Le elezioni politiche svedesi di domenica 9 settembre 2018 per il rinnovo della Riksdag, la camera unica del Parlamento, sono state molto istruttive. Innanzitutto sono state una sorpresa per chi si aspettava un risultato eclatante della destra populista e sovranista. Così non è stato e Svedesi Democratici, il partito sovranista di destra, ha ottenuto il 17,6% dei consensi, un dato molto al di sotto dei sondaggi pre-elettorali. I partiti tradizionali di centrosinistra e centrodestra hanno dunque vinto la sfida elettorale ma hanno preso molti voti in meno rispetto alle ultime elezioni. Il Partito Socialdemocratico che dal 1947 ad oggi ha sempre vinto le elezioni in Svezia ha ottenuto il 28,7% dei voti, mai così pochi nella sua storia. Così come pochi sono i voti raccolti dal Partito Moderato di centrodestra, un 19,8% pericolosamente vicino al 17,6% dei sovranisti.
Tuttavia, nonostante i risultati non brillanti, in Svezia a differenza di altri paesi europei i partiti tradizionali sono riusciti ad arginare l’onda populista. Ci sono molti perché per questo risultato. Il primo è sicuramente la solidità del Partito Socialdemocratico svedese, che nonostante viva una fase storica priva di leader carismatici riesce ancora a spendere sul piano elettorale i risultati di oltre sessant’anni di benessere nazionale. Anche se per la prima volta sarà costretto a scendere a compromessi per dare un governo al paese, il Partito Socialdemocratico svedese si è presentato il giorno dopo le elezioni come “vincitore” ed ha continuato a parlare al suo elettorato di riferimento trasmettendo sicurezza. Altrettanto ha fatto il Partito Moderato che a differenza di altre formazioni politiche che negli intenti vorrebbero esserlo ma nella pratica non lo sono state mai (in Italia abbiamo l’esempio eclatante di quello che fu il Popolo delle Libertà), ha presentato un programma elettorale davvero moderato e su questo ha limitato i danni “da destra”. «Avremmo voluto ottenere un risultato migliore, ma nonostante ciò, gli elettori hanno reso i socialdemocratici il più grande partito, chiaramente il più grande partito», ha detto il primo ministro socialdemocratico Löfven in un discorso ai sui sostenitori. Gli alleati della coalizione dei socialdemocratici, i Verdi, hanno appena superato la soglia del 4% per entrare in parlamento, con il 4,3%.

DATI FORNITI -
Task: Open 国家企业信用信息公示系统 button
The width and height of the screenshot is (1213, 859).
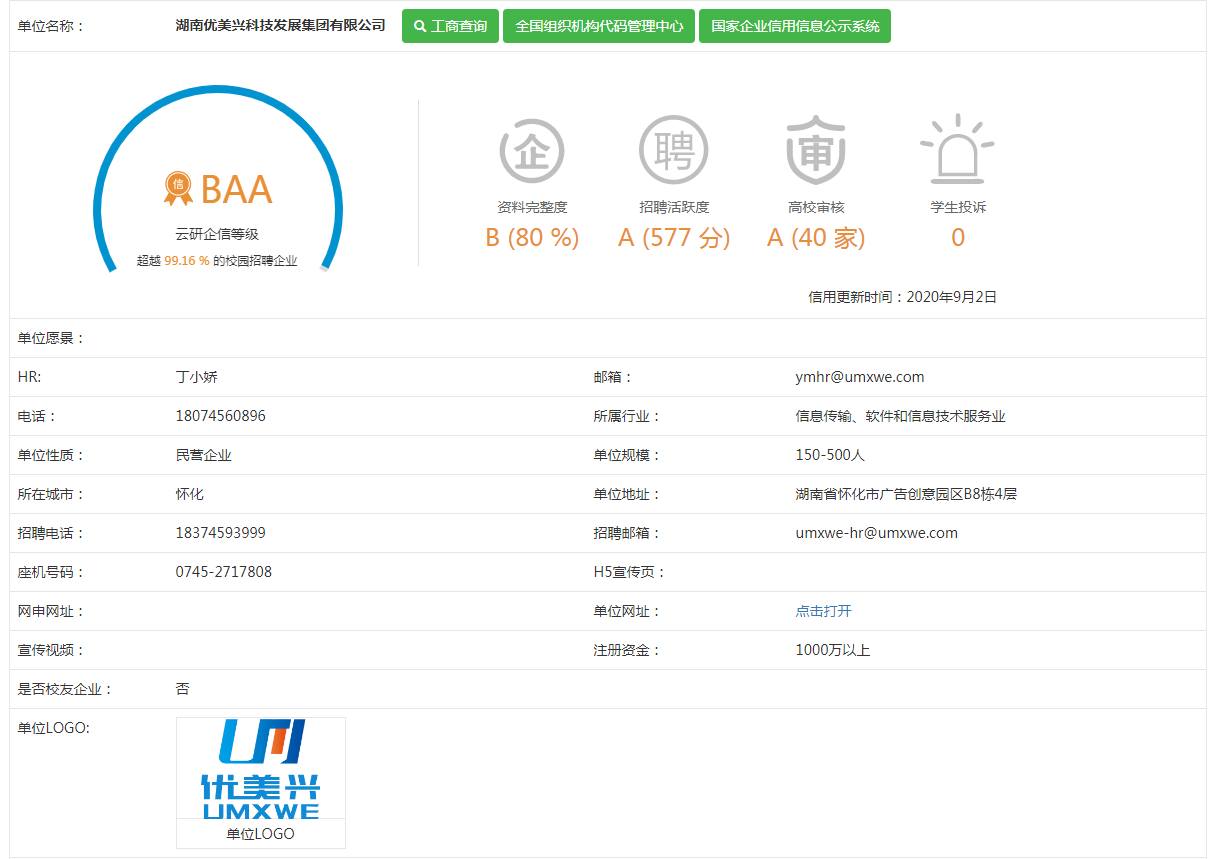Action: 795,27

ATTIVITÀ DA SVOLGERE -
**1)** Indica se ciascuna affermazione concorda con il testo sulle elezioni svedesi, rispondendo sì o no e citando le parole del testo che lo stabiliscono: (a) gli Svedesi Democratici hanno raccolto il 17,6% dei voti; (b) il Partito Socialdemocratico ha ottenuto il miglior risultato della sua storia; (c) i Verdi sono rimasti sotto la soglia per entrare in parlamento.
**2)** Trascrivi parola per parola il passo del testo sulle elezioni svedesi che va da "Le elezioni politiche" a "17,6% dei sovranisti.".

RISPOSTE ATTESE -
**1)**
(a) Sì: «ha ottenuto il 17,6% dei consensi».
(b) No: «ha ottenuto il 28,7% dei voti, mai così pochi nella sua storia».
(c) No: «hanno appena superato la soglia del 4% per entrare in parlamento, con il 4,3%».

**2)**
Le elezioni politiche svedesi di domenica 9 settembre 2018 per il rinnovo della Riksdag, la camera unica del Parlamento, sono state molto istruttive. Innanzitutto sono state una sorpresa per chi si aspettava un risultato eclatante della destra populista e sovranista. Così non è stato e Svedesi Democratici, il partito sovranista di destra, ha ottenuto il 17,6% dei consensi, un dato molto al di sotto dei sondaggi pre-elettorali. I partiti tradizionali di centrosinistra e centrodestra hanno dunque vinto la sfida elettorale ma hanno preso molti voti in meno rispetto alle ultime elezioni. Il Partito Socialdemocratico che dal 1947 ad oggi ha sempre vinto le elezioni in Svezia ha ottenuto il 28,7% dei voti, mai così pochi nella sua storia. Così come pochi sono i voti raccolti dal Partito Moderato di centrodestra, un 19,8% pericolosamente vicino al 17,6% dei sovranisti.